- WHAT THE TASK REQUIRES: All lines from the one with "Click the highlighted" to the end of the data: return those exactly, and only those.

- INFORMATION SUPPLIED:
+++

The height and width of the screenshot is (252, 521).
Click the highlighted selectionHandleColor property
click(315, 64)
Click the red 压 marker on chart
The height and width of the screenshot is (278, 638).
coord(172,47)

+++

- ANSWER BOX:
Click the highlighted selectionHandleColor property
click(315, 64)
Click the red 压 marker on chart
The height and width of the screenshot is (278, 638).
coord(172,47)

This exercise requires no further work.